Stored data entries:
———

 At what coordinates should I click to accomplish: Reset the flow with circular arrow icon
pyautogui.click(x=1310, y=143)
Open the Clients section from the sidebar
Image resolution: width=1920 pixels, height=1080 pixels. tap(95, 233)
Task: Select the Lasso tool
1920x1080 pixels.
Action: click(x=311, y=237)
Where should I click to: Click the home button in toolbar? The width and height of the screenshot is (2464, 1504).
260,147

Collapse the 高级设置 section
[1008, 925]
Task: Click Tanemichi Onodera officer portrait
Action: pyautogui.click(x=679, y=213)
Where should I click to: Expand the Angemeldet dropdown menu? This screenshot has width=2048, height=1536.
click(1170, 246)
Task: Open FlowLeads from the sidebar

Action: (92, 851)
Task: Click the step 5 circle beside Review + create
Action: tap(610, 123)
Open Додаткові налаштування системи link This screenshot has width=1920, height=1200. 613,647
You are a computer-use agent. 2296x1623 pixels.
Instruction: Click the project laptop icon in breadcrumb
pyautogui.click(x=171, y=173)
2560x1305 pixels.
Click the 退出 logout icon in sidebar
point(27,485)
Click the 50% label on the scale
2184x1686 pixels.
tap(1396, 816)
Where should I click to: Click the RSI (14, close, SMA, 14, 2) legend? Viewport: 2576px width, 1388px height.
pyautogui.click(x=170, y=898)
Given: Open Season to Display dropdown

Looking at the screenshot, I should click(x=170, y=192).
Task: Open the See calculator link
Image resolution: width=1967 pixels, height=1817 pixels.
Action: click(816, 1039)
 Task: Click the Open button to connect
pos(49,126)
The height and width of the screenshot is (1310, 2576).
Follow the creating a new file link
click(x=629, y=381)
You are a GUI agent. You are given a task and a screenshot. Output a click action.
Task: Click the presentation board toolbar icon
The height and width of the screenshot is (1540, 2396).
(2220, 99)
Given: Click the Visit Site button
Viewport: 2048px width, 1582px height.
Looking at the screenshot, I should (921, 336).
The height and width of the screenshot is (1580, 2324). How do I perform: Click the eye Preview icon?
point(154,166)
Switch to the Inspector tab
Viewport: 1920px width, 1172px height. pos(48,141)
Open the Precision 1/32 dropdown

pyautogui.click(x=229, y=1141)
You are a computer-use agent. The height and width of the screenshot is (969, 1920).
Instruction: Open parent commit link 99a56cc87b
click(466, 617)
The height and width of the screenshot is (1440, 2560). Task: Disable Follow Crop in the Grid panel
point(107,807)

———

■ About this exercise:
Beginning with the first line above, could you copy every line exactly, up to and including the one with "You are a GUI"?

■ Expected output:
 At what coordinates should I click to accomplish: Reset the flow with circular arrow icon
pyautogui.click(x=1310, y=143)
Open the Clients section from the sidebar
Image resolution: width=1920 pixels, height=1080 pixels. tap(95, 233)
Task: Select the Lasso tool
1920x1080 pixels.
Action: click(x=311, y=237)
Where should I click to: Click the home button in toolbar? The width and height of the screenshot is (2464, 1504).
260,147

Collapse the 高级设置 section
[1008, 925]
Task: Click Tanemichi Onodera officer portrait
Action: pyautogui.click(x=679, y=213)
Where should I click to: Expand the Angemeldet dropdown menu? This screenshot has width=2048, height=1536.
click(1170, 246)
Task: Open FlowLeads from the sidebar

Action: (92, 851)
Task: Click the step 5 circle beside Review + create
Action: tap(610, 123)
Open Додаткові налаштування системи link This screenshot has width=1920, height=1200. 613,647
You are a computer-use agent. 2296x1623 pixels.
Instruction: Click the project laptop icon in breadcrumb
pyautogui.click(x=171, y=173)
2560x1305 pixels.
Click the 退出 logout icon in sidebar
point(27,485)
Click the 50% label on the scale
2184x1686 pixels.
tap(1396, 816)
Where should I click to: Click the RSI (14, close, SMA, 14, 2) legend? Viewport: 2576px width, 1388px height.
pyautogui.click(x=170, y=898)
Given: Open Season to Display dropdown

Looking at the screenshot, I should click(x=170, y=192).
Task: Open the See calculator link
Image resolution: width=1967 pixels, height=1817 pixels.
Action: click(816, 1039)
 Task: Click the Open button to connect
pos(49,126)
The height and width of the screenshot is (1310, 2576).
Follow the creating a new file link
click(x=629, y=381)
You are a GUI agent. You are given a task and a screenshot. Output a click action.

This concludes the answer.